WHAT THE TASK REQUIRES: Could you output exactly the lines running from the one containing "This screenshot has width=600, height=480." to the final line of the listing below, leaving out pictures?

EXERCISE INPUTS:
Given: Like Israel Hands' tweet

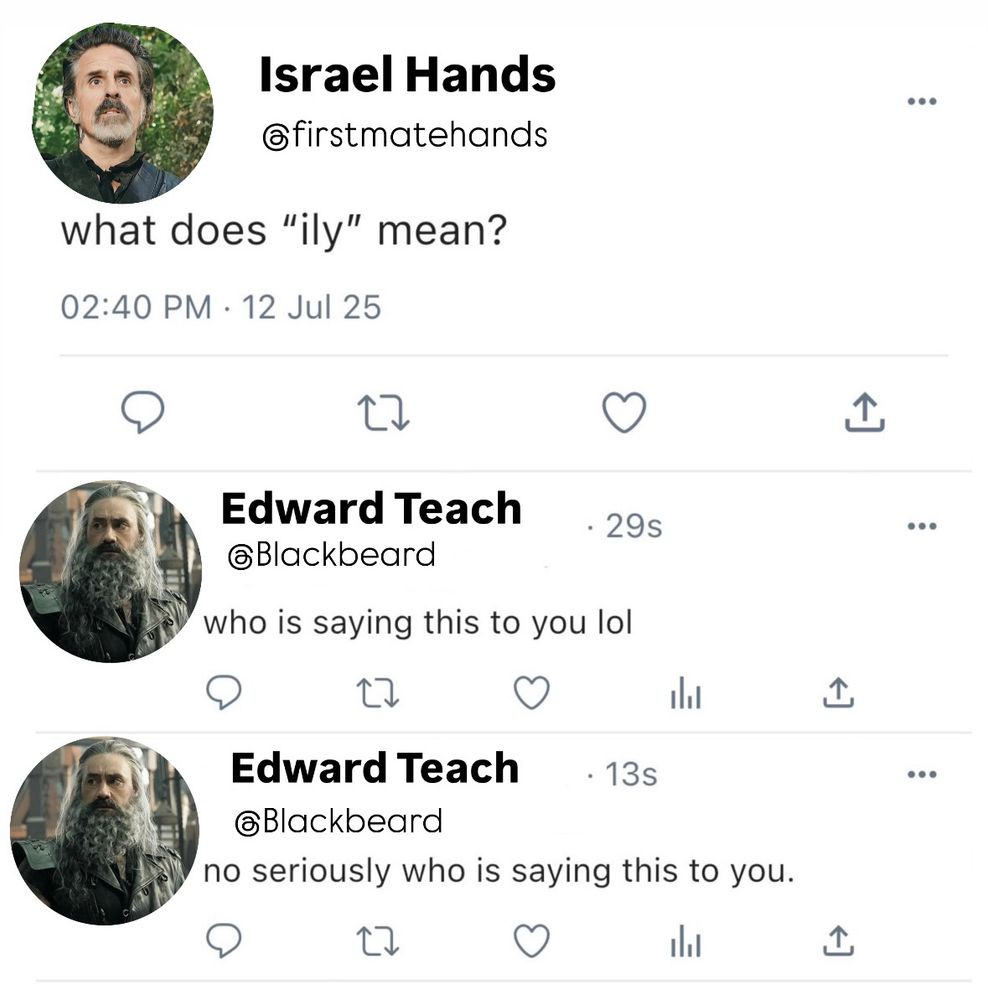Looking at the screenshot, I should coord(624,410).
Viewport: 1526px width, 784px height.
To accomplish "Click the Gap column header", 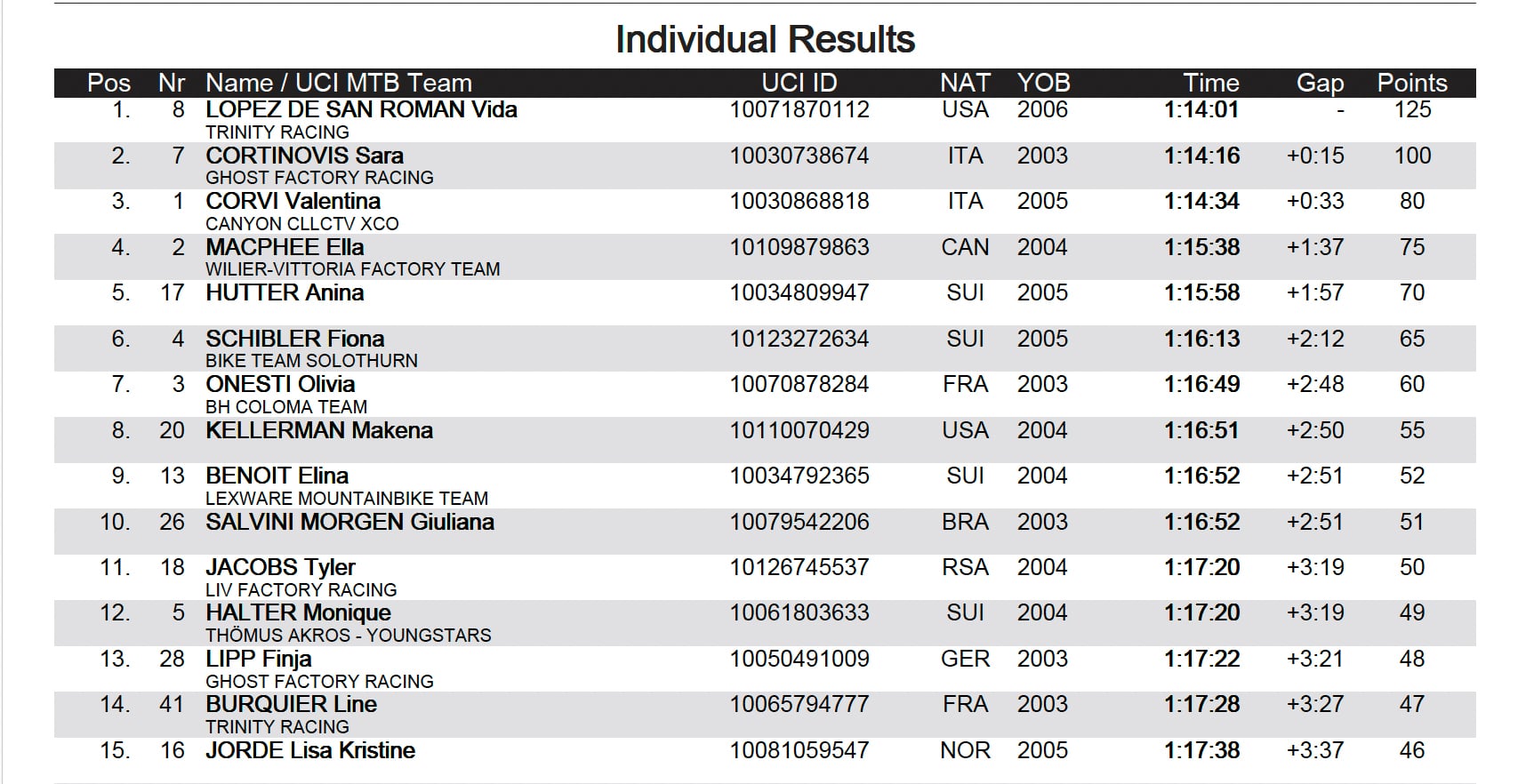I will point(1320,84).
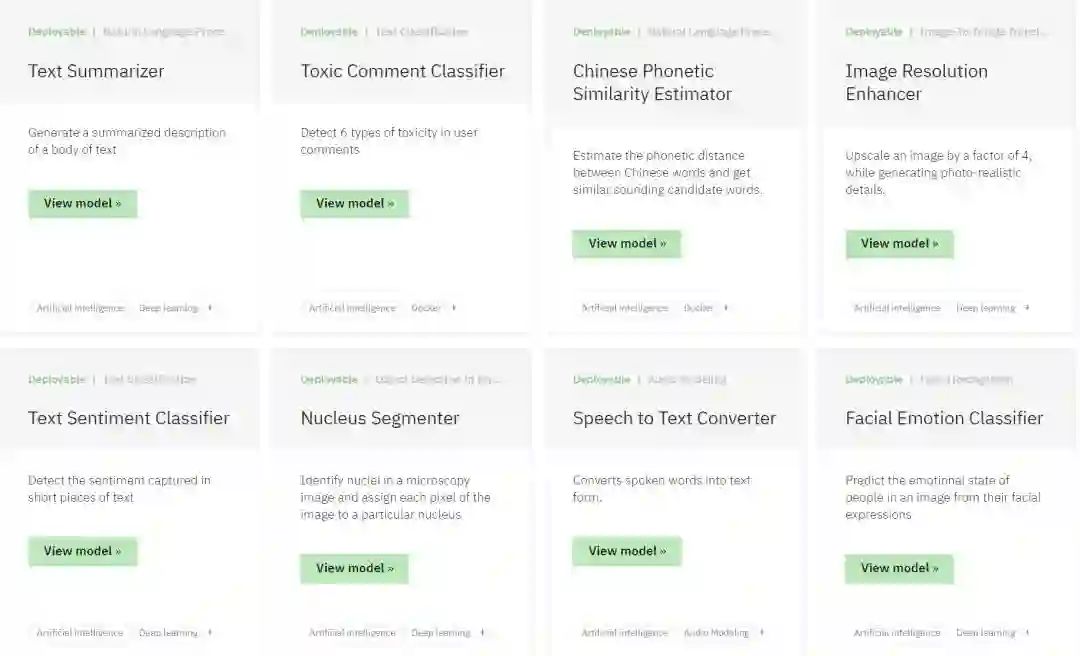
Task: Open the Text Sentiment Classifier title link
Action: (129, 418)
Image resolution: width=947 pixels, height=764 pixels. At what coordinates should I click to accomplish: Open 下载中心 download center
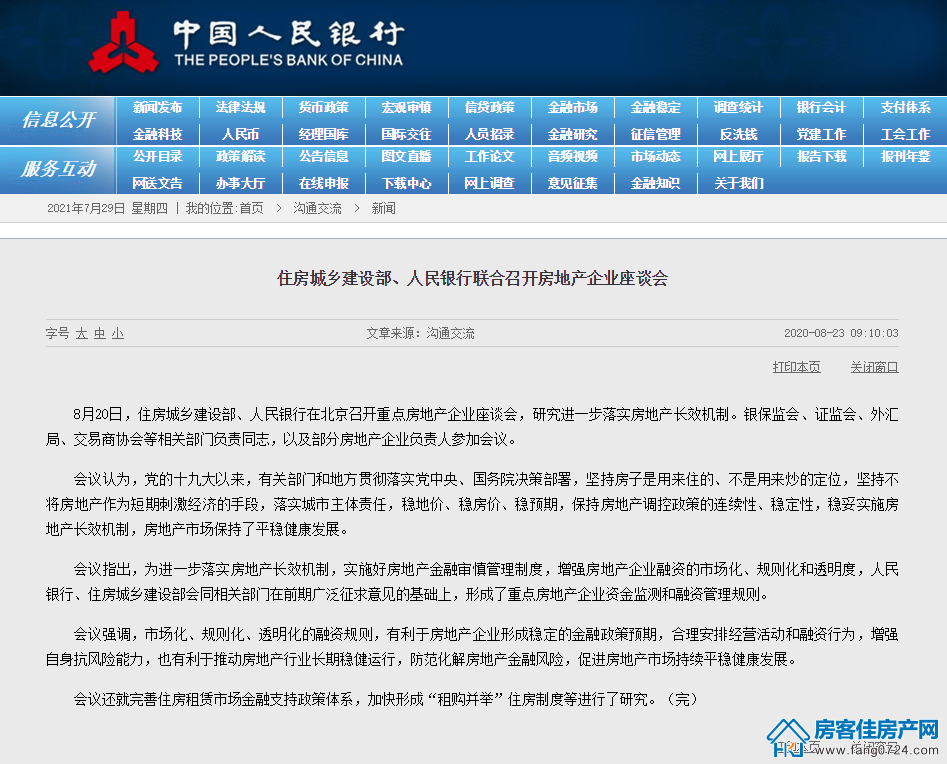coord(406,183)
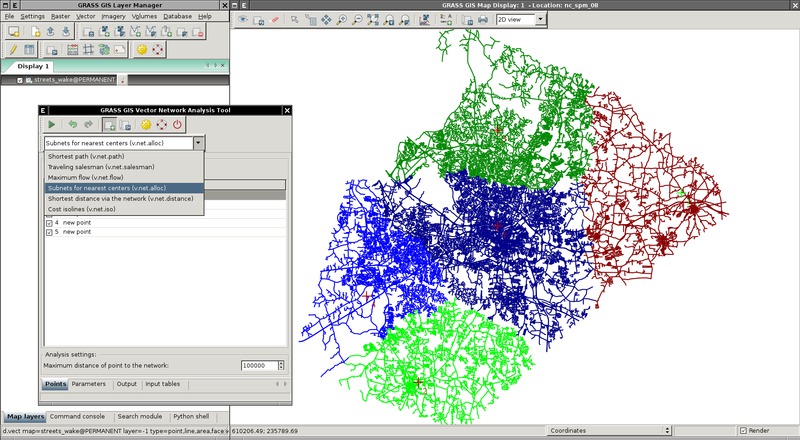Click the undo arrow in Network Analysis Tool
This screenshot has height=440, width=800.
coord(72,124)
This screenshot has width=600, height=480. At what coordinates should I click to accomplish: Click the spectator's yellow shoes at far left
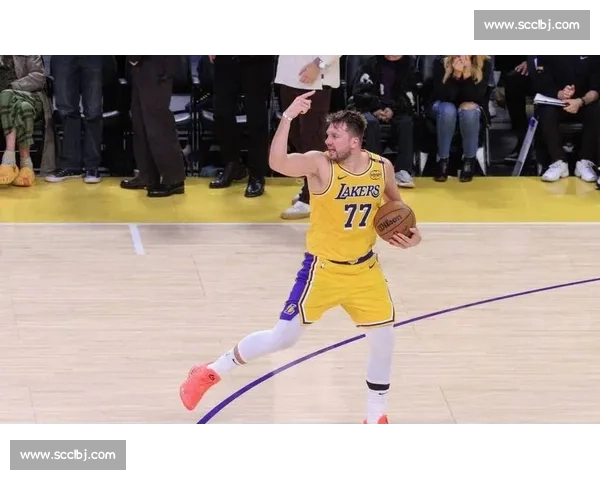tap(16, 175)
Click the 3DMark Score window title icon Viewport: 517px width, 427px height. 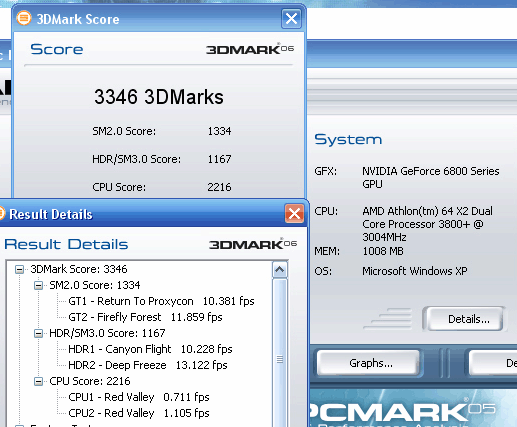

TASK SOLUTION:
This screenshot has width=600, height=480. At what coordinates should I click to accomplish: Click the spectator's yellow shoes at far left
tap(16, 175)
Click the 3DMark Score window title icon Viewport: 517px width, 427px height. 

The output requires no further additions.